Zu erledigen:
1) Übersetze den Satz „Stratocaster war mal eine Rutenserie von Ron Thompson.“ aus dem Seitentext ins Englische.
2) Kopiere aus den Einträgen die Zeilen von der Zeile mit „Image resolution: width=1024 pixels, height=505“ bis einschließlich der Zeile mit „Viewport: 663px width, 557px“ unverändert.

══ Seitentext ══

# Elnetti - Stratocaster Special 10ft 20-24/00 891 Chris



## Kukuwada (26. Oktober 2021)

Hallo Zusammen,

ich habe mehrere Ruten gekauft und kann leider zu der oben genannten Rute absolut nichts finden. 
Vielleicht kann mir ja jemand was dazu sagen 

Gruß

Bastian


----------



## Hecht100+ (26. Oktober 2021)

Stratocaster war mal eine Rutenserie von Ron Thompson. Die Beschriftung an deiner Rute deutet aber mehr auf einen Umbau bzw. einen Selbstbau hin, ab Werk so eine Beschriftung, eher selten.    
​


----------



## Kukuwada (26. Oktober 2021)

OK, danke schonmal für die Antwort! Man findet wirklich nichts dazu :-(


----------



## Professor Tinca (26. Oktober 2021)

Das ist eine Stratocaster von Laszlo Elnetti . Der Name ist auch auf der "Unterschrift" auf dem Blank zu erkennen.
Sind hochwerige Blanks die Elnetti verbaut jat aber sonst gab es hauptsächlich Fliegenruten von ihm.



			Fliegenfischer-Archiv.de - Fliegenruten - Elnetti Rod Co.


----------



## Kukuwada (26. Oktober 2021)

Das hat mich schon viel weiter gebracht! Vielen vielen Dank !!! 
Trotzdem finde ich nicht viel zu diesem Model. Macht einen sehr wertigen Eindruck muss ich zugeben.
Denke das ich Sie behalten werde ...


----------



## Professor Tinca (26. Oktober 2021)

Würde ich auch behalten. Tolle Rute.


----------



## kuttenkarl (26. Oktober 2021)

Scheint eine Friedfischrute zu sein,, die auf einen Elnetti Blank von Hand aufgebaut wurde.


----------



## Minimax (26. Oktober 2021)

kuttenkarl schrieb:


> Scheint eine Friedfischrute zu sein,, die auf einen Elnetti Blank von Hand aufgebaut wurde.


Sieht für mich auch so aus. Ich finde die Rute allein von den Werten her extrem interessant..
10ft, ca20g, die würde ich auch auf jeden Fall behalten.


----------



## kuttenkarl (26. Oktober 2021)

Minimax schrieb:


> die würde ich auch auf jeden Fall behalten.


nene, die kann er nicht gebrauchen. Würde mich opfern und sie übernehmen.


----------



## Blueser (26. Oktober 2021)

Ich liebe meine Stratocaster :


----------



## Kukuwada (31. Oktober 2021)

Wenn jemand wirklich an der Rute interessiert ist, kann mir gerne eine PN schreiben.


----------



## dr_barsch (18. November 2021)

Hallo!
Ich habe großes Interesse an der Rute, bekomme aber keine Antwort auf meine DM, ist sie noch da?
Grüße!


----------



## Kukuwada (20. Februar 2022)

Hallo, sorry dass ich mich nicht gemeldet habe. Habe dir eine PN geschrieben


----------

═══
══ Bereitgestellte Einträge ══

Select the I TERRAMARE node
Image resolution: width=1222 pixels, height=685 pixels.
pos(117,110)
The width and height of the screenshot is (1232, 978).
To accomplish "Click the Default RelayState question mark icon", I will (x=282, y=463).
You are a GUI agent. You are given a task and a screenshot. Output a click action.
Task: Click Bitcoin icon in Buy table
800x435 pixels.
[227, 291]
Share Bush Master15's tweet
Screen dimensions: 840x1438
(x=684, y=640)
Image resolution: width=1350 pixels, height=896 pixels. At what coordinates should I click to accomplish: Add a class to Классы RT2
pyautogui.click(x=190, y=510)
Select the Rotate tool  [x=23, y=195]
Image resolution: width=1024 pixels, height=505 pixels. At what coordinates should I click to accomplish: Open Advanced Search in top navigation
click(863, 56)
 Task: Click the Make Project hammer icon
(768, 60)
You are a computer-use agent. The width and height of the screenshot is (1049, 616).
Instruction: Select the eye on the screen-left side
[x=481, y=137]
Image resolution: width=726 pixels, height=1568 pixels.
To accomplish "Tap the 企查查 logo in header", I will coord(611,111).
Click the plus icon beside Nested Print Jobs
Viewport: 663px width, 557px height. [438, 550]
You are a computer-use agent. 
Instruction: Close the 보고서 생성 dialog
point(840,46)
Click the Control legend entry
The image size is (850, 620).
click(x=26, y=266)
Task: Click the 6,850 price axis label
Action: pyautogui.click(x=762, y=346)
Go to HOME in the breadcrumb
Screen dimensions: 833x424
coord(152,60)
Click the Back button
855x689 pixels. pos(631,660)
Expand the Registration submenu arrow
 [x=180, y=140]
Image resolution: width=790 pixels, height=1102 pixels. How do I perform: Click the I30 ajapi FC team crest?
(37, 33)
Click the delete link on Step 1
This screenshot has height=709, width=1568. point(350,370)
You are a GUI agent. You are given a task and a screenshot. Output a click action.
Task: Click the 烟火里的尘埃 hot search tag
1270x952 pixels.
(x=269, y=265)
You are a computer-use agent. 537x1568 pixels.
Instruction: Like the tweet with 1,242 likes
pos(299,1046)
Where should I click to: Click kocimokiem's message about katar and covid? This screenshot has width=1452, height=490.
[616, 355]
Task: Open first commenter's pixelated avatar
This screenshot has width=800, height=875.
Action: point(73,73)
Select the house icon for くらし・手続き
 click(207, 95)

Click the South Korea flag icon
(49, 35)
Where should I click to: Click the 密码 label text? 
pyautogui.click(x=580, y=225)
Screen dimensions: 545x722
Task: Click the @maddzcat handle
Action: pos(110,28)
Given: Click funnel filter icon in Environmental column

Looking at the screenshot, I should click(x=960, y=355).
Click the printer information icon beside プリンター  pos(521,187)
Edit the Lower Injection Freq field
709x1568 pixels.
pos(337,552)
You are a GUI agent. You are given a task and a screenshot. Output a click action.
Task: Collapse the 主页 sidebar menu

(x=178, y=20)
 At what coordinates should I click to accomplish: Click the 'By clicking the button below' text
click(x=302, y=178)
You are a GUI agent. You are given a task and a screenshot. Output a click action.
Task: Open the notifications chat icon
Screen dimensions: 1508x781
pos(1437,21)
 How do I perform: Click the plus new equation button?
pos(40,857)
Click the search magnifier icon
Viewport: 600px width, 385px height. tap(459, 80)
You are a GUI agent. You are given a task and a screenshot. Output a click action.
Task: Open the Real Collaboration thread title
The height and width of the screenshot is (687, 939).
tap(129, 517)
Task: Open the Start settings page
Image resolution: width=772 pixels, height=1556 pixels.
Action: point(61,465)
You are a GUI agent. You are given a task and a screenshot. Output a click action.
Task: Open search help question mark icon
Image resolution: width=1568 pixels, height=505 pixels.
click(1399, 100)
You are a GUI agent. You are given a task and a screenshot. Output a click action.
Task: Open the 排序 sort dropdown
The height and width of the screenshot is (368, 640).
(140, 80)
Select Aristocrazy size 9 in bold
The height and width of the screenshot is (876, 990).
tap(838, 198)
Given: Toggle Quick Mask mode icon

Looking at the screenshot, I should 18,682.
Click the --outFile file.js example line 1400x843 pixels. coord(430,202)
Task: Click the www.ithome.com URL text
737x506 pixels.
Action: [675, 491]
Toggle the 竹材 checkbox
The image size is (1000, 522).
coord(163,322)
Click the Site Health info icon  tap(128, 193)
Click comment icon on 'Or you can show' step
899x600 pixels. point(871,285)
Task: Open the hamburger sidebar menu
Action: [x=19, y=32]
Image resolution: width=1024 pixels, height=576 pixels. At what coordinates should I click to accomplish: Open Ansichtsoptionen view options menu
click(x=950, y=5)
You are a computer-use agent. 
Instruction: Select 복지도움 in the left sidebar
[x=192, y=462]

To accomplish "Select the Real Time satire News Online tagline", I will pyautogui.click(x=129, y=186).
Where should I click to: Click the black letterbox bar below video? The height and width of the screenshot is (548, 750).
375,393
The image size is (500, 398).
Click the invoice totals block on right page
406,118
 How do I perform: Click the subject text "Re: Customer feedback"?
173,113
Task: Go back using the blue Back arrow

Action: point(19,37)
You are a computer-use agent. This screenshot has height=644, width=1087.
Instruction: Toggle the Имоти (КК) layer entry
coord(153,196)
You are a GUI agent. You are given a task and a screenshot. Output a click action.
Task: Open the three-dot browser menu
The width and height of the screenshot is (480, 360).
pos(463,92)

═══

Lösungen:
1) Stratocaster was once a rod series by Ron Thompson.

2)
Image resolution: width=1024 pixels, height=505 pixels. At what coordinates should I click to accomplish: Open Advanced Search in top navigation
click(863, 56)
 Task: Click the Make Project hammer icon
(768, 60)
You are a computer-use agent. The width and height of the screenshot is (1049, 616).
Instruction: Select the eye on the screen-left side
[x=481, y=137]
Image resolution: width=726 pixels, height=1568 pixels.
To accomplish "Tap the 企查查 logo in header", I will coord(611,111).
Click the plus icon beside Nested Print Jobs
Viewport: 663px width, 557px height. [438, 550]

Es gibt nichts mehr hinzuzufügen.